## To do
An exact copy of all entries is the expected answer.

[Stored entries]
◇ ◇ ◇

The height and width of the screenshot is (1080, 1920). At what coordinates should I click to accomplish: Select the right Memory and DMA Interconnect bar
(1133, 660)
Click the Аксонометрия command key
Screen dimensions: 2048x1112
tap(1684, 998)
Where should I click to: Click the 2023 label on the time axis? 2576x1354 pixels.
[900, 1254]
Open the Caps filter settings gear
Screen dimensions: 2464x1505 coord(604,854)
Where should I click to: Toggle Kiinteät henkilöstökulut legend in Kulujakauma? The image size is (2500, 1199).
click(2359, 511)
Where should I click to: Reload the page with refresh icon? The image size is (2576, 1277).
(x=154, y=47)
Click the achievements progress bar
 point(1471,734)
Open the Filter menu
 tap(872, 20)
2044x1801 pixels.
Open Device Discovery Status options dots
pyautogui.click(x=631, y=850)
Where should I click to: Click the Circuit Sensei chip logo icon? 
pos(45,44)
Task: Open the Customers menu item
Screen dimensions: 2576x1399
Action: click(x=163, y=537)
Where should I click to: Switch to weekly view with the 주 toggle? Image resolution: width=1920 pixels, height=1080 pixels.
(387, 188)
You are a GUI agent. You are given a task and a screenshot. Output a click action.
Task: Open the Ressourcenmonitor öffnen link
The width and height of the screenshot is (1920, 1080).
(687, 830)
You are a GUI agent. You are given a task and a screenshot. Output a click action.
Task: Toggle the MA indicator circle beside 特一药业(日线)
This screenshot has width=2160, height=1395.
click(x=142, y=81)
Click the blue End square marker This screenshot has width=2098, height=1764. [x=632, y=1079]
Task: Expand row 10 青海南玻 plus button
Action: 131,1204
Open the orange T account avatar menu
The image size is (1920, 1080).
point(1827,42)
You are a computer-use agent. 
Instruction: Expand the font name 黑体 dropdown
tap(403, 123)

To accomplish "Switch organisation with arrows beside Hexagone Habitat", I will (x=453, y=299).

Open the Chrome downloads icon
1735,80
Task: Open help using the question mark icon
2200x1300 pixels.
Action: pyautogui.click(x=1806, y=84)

◇ ◇ ◇

## Response to the task
The height and width of the screenshot is (1080, 1920). At what coordinates should I click to accomplish: Select the right Memory and DMA Interconnect bar
(1133, 660)
Click the Аксонометрия command key
Screen dimensions: 2048x1112
tap(1684, 998)
Where should I click to: Click the 2023 label on the time axis? 2576x1354 pixels.
[900, 1254]
Open the Caps filter settings gear
Screen dimensions: 2464x1505 coord(604,854)
Where should I click to: Toggle Kiinteät henkilöstökulut legend in Kulujakauma? The image size is (2500, 1199).
click(2359, 511)
Where should I click to: Reload the page with refresh icon? The image size is (2576, 1277).
(x=154, y=47)
Click the achievements progress bar
 point(1471,734)
Open the Filter menu
 tap(872, 20)
2044x1801 pixels.
Open Device Discovery Status options dots
pyautogui.click(x=631, y=850)
Where should I click to: Click the Circuit Sensei chip logo icon? 
pos(45,44)
Task: Open the Customers menu item
Screen dimensions: 2576x1399
Action: click(x=163, y=537)
Where should I click to: Switch to weekly view with the 주 toggle? Image resolution: width=1920 pixels, height=1080 pixels.
(387, 188)
You are a GUI agent. You are given a task and a screenshot. Output a click action.
Task: Open the Ressourcenmonitor öffnen link
The width and height of the screenshot is (1920, 1080).
(687, 830)
You are a GUI agent. You are given a task and a screenshot. Output a click action.
Task: Toggle the MA indicator circle beside 特一药业(日线)
This screenshot has width=2160, height=1395.
click(x=142, y=81)
Click the blue End square marker This screenshot has width=2098, height=1764. [x=632, y=1079]
Task: Expand row 10 青海南玻 plus button
Action: 131,1204
Open the orange T account avatar menu
The image size is (1920, 1080).
point(1827,42)
You are a computer-use agent. 
Instruction: Expand the font name 黑体 dropdown
tap(403, 123)

To accomplish "Switch organisation with arrows beside Hexagone Habitat", I will (x=453, y=299).

Open the Chrome downloads icon
1735,80
Task: Open help using the question mark icon
2200x1300 pixels.
Action: pyautogui.click(x=1806, y=84)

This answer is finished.